Most of ARM algorithms have two steps: first, finding the frequent itemsets. Frequent itemsets are sets of items that frequently occur together in the database. Secondly, generate frequent rules from the frequent itemsets. In Apriori, there is a parameter, named minimum support that items and itemsets with frequency of more than minimum support are frequent. Support of each item is the number of occurrence of that item in the database. In each level, Apriori generates candidate list of frequent items and itemsets. Then, it removes the items and itemsets with support of lower than minimum support. In this step, the algorithm employs a technique, named pruning to check that is there any itemsets, which has an item that was not on the candidate list in the previous levels; if it find one, so it removes this itemset. After pruning, it joins all the items and itemsets in the candidate list with each other and produces new candidate list. This process will continue and Apriori generates 2-length, 3-length, 4-length,… itemsets. It is worth to mention that, in this algorithm user should set the minimum support in advance and manually.

Finally, the last candidate list is the frequent list. At that point, Apriori extracts all non-empty subset of each item generates rules. In this step, Apriori needs another user defined parameter, named Minimum Confidence. Based on that, the algorithm removes the weak rules. Confidence of each rule could be calculated by:

$$ Support\,(X \cup Y)/Support\,\left( X \right) $$

(1)

In the literature, many heuristic approaches have been proposed. One of heuristic approaches in ARM is [5]. Authors have proposed two new ARM algorithm based on GA, named IARMGA and Memetic algorithm, named IARMMA. They claim that most of bio-inspired-based algorithms have two main drawbacks: Generating false rules and considering some rules with low support and confidence as high qualify rules. They considered two parameters to evaluate their approaches and compared them with each other: Execution time and Accuracy of generated rules. Accuracy in this approached has been considered as value of their fitness function. For this reason, they propose a new method, named “delete and decomposition strategy” to have better accuracy. Finally, their experimental results indicate that IARMMA has higher execution time compared to IARMGA especially in a big dataset. However, IARMMA has better solution quality. In the end, they claimed that their approaches solved the problems of generating false and inaccurate rules. The main drawback of this work may be lack of comparison with other famous methods like Apriori.
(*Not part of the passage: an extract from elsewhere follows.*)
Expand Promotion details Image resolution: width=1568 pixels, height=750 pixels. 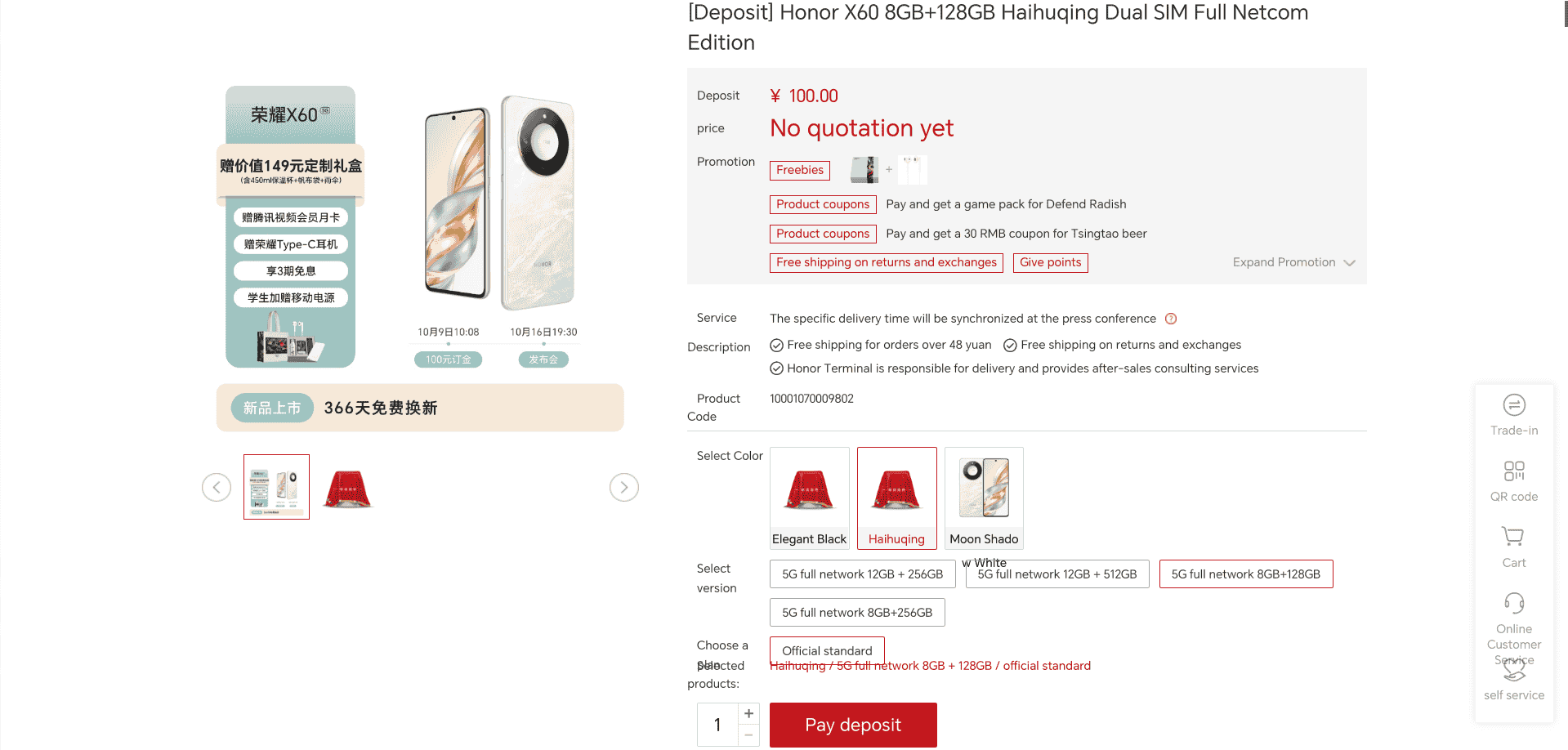(1293, 262)
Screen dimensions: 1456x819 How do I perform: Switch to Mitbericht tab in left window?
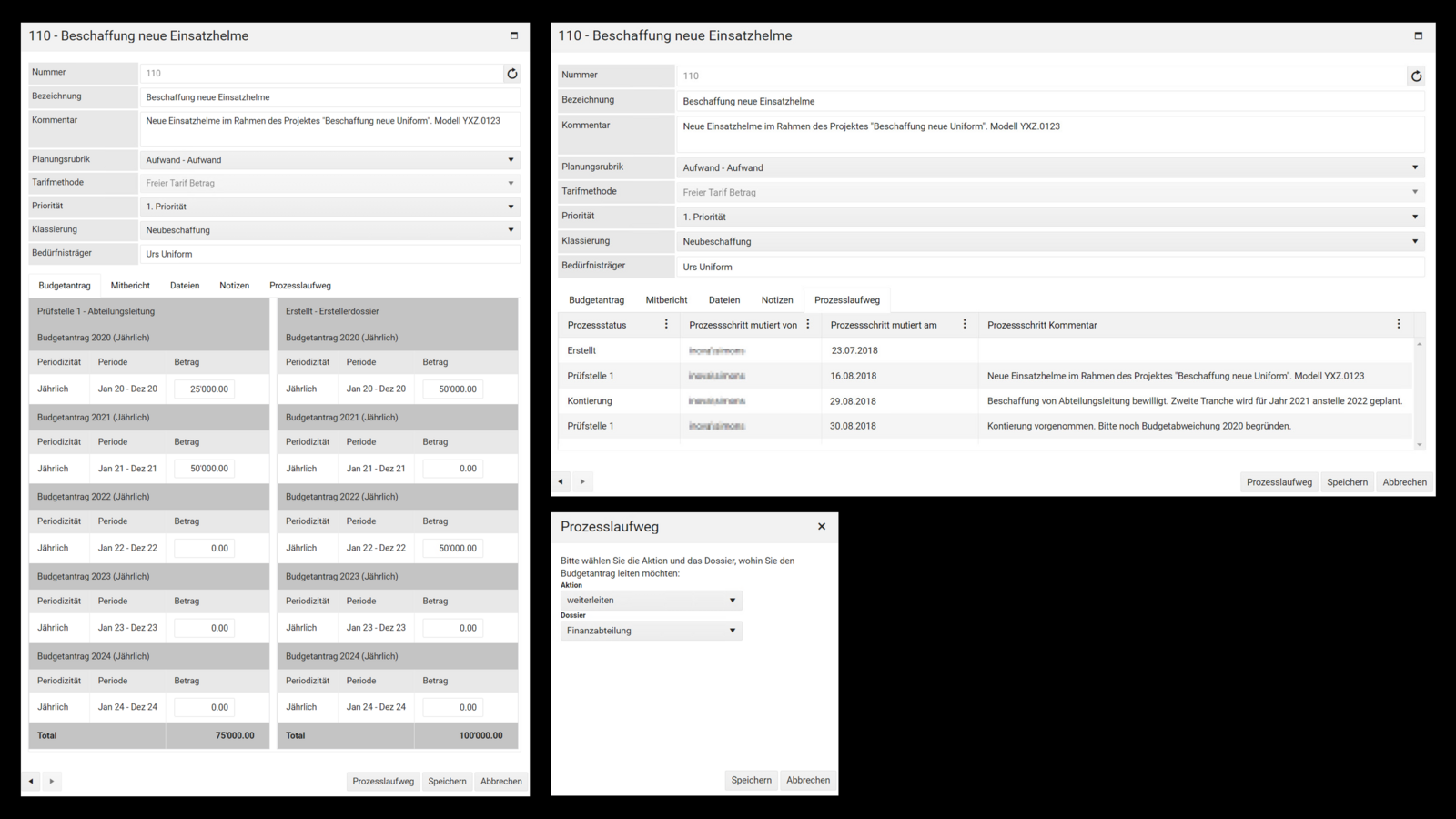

Yan et al. have proposed a novel approach based on Genetic algorithms for ARM [6]. In their method, they did not use any fixed minimum support threshold. Instead, they employ relative minimum confidence term as fitness function to select only the best rules. At the beginning, they propose an algorithm, named ARMGA, which is designed to deal with Boolean association rule mining. However, since they also want to deal with quantitative association rule discovery, they propose another Genetic algorithm based method, named EARMGA which is an expansion of ARMGA. They also designed a FP-tree approach based on FP-growth for implementing EARMGA. Experimental results illustrate that their algorithms reduces computation costs and generates interesting association rules only.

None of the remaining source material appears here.